修复措施：我们已对这两个视图进行了认证机制的增强，确保只有具备相应权限的用户才能访问这些视图。

（二）通过 REFRESH MATERIALIZED VIEW CONCURRENTLY 的权限提升漏洞

漏洞编号：CVE-2024-0985

风险级别：高

漏洞描述：在羲和（Halo）数据库的某些版本中，通过 REFRESH MATERIALIZED VIEW CONCURRENTLY 的权限提升漏洞，对象创建者可以绕过权限检查，执行任意函数。
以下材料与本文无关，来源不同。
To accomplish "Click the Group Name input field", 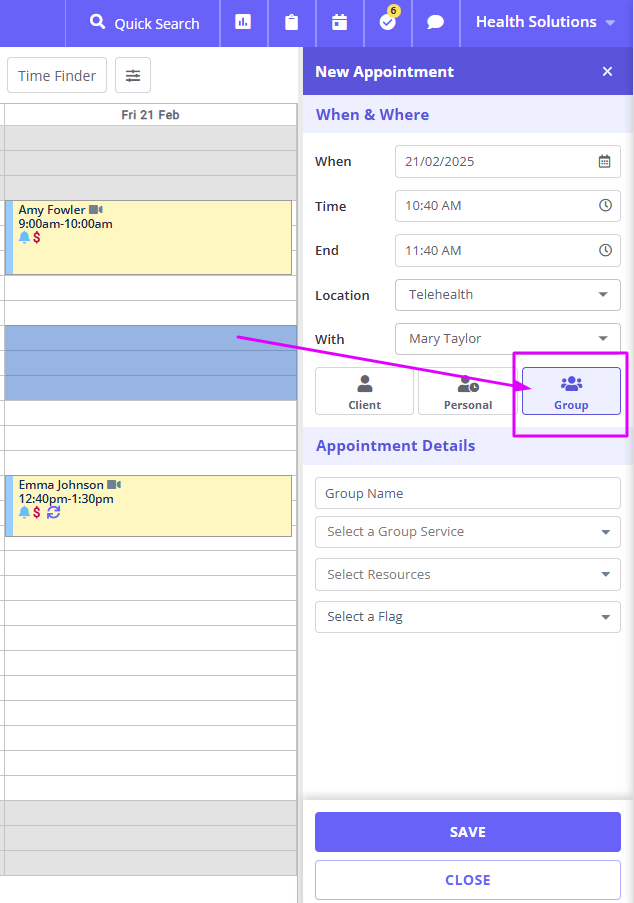I will [468, 493].
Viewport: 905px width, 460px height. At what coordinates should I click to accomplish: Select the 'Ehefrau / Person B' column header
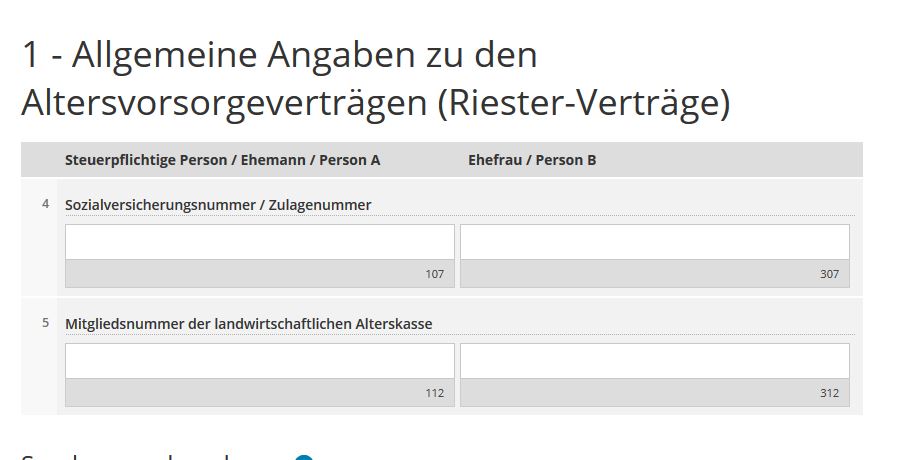click(x=532, y=160)
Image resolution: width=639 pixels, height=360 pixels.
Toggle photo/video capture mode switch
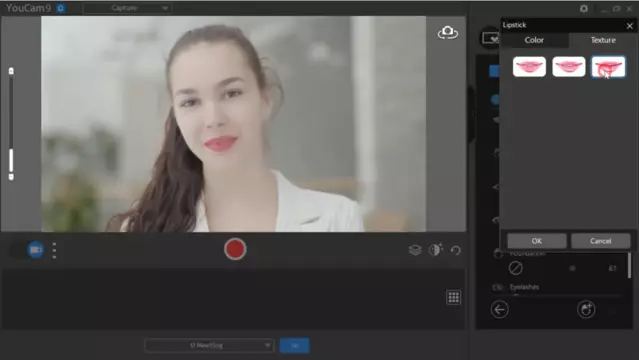pos(27,250)
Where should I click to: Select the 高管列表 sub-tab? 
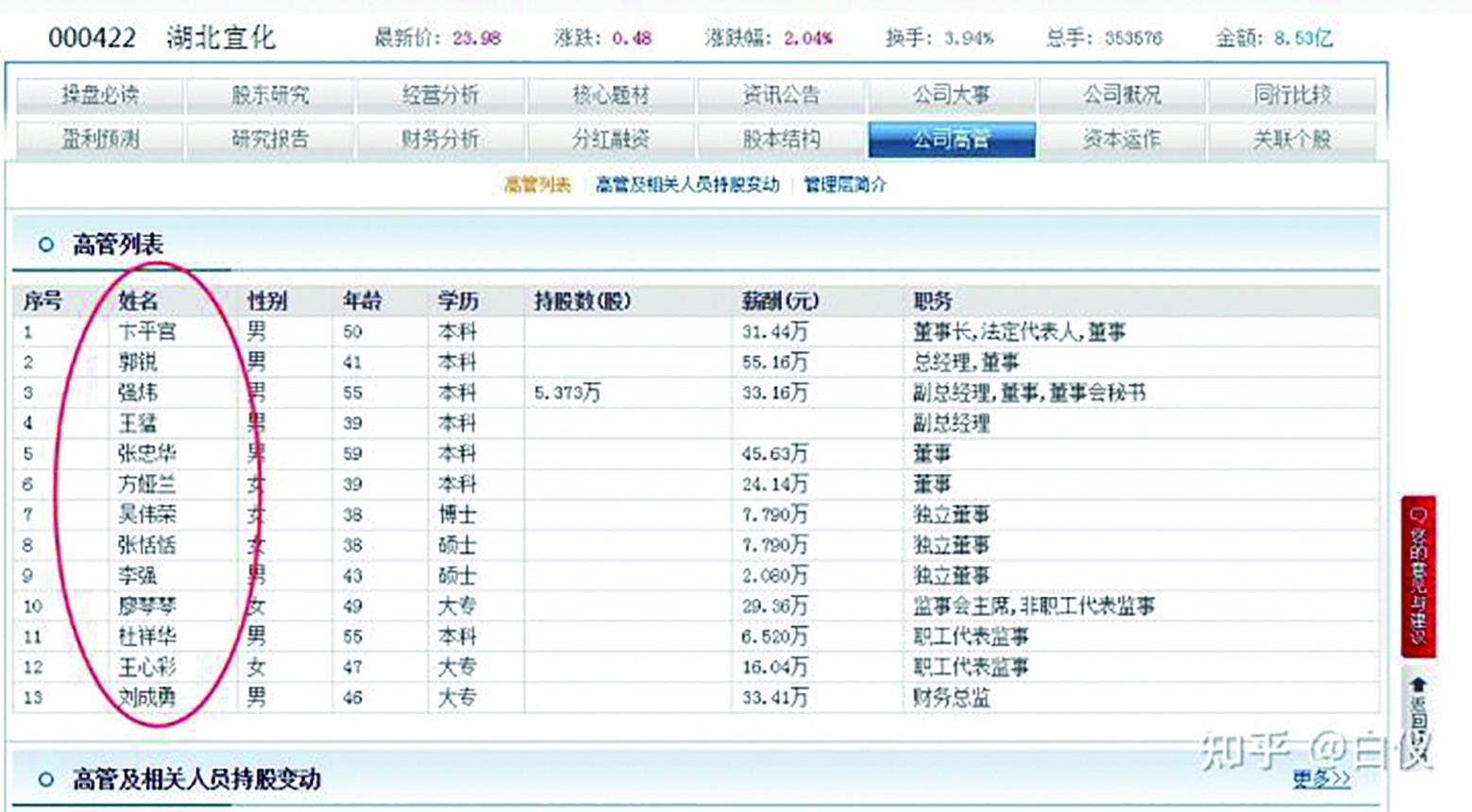click(539, 185)
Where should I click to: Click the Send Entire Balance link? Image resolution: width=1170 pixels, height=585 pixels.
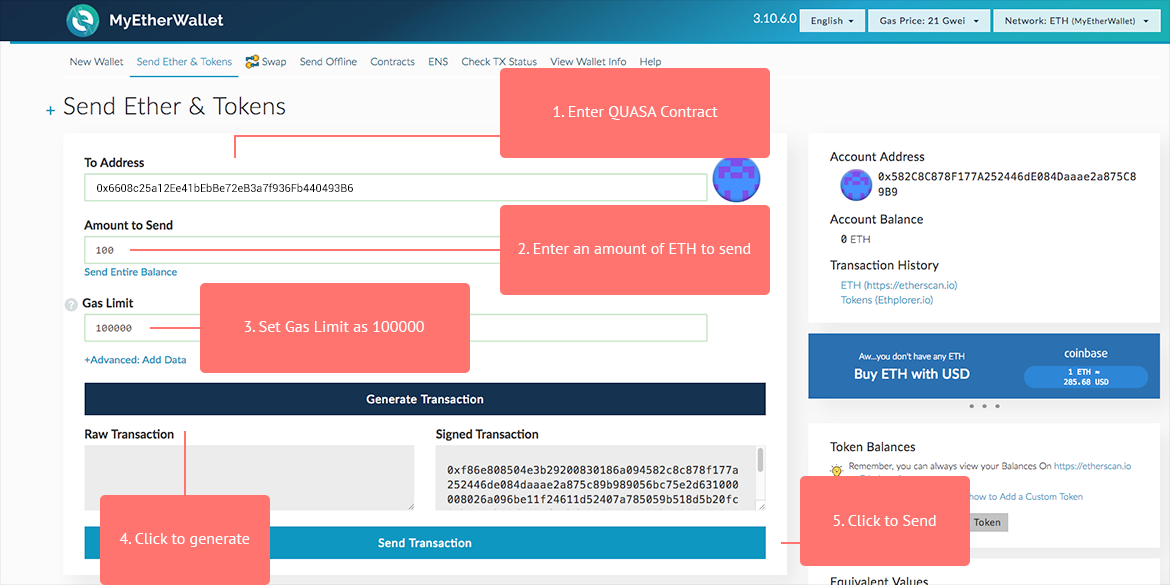[x=131, y=272]
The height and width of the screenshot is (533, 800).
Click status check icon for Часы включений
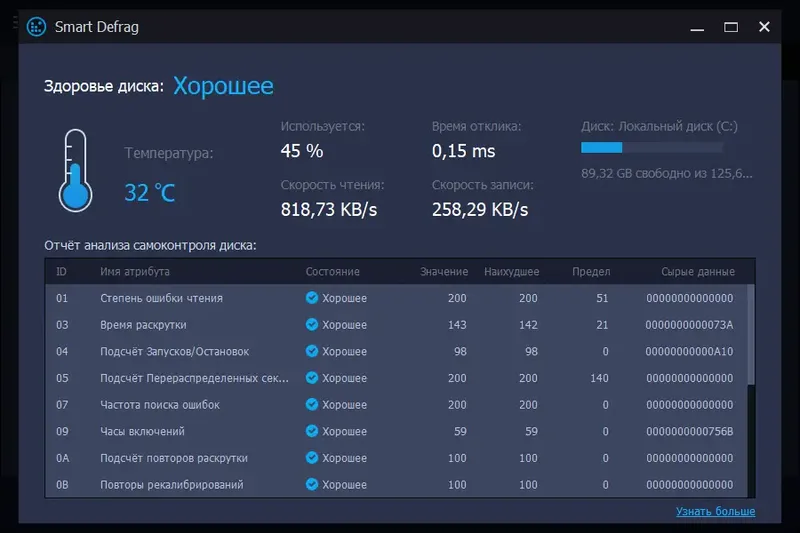click(x=312, y=432)
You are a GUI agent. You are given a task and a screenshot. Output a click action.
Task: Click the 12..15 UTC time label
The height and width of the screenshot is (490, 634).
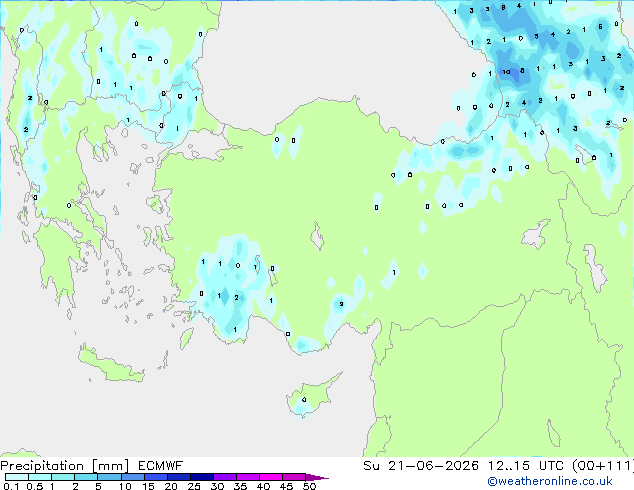click(526, 466)
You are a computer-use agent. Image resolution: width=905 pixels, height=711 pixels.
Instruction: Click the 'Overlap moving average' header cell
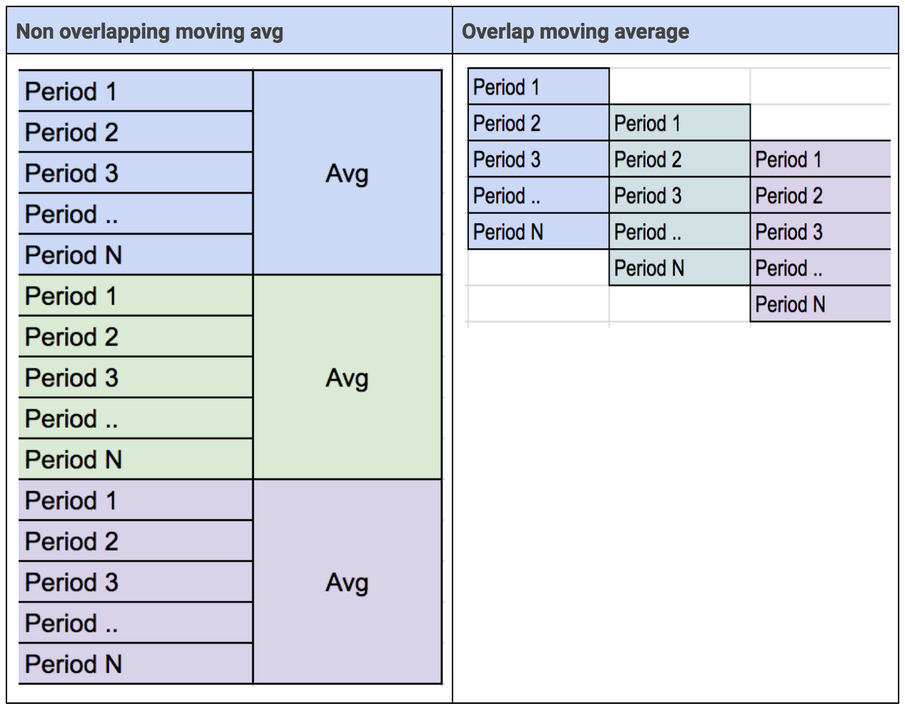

这可能导致未授权的代码执行和数据泄露等安全问题。

修复措施：我们已对 REFRESH MATERIALIZED VIEW CONCURRENTLY 操作进行了权限控制的优化，确保只有具备相应权限的用户才能执行该操作。

二、补丁更新

为了修复上述漏洞，我们已发布了羲和（Halo）数据库的关键补丁。如果您有版本更新需求，请联系我们的商务团队。我们的商务团队将协调技术同事为您提供专业的技术支持和解决方案。

三、安全建议

为了保障您的数据安全，我们建议您采取以下安全措施：

定期更新：请定期关注羲和（Halo）数据库的更新公告，并及时应用最新的补丁和版本更新。

权限管理：请加强数据库系统的权限管理，确保只有具备相应权限的用户才能访问和操作数据库。

安全审计：请定期对数据库系统进行安全审计和漏洞扫描，及时发现并修复潜在的安全问题。

再次感谢您对羲和（Halo）数据库的支持与信任。我们将继续努力提升产品的安全性和稳定性，为您提供更加优质的服务。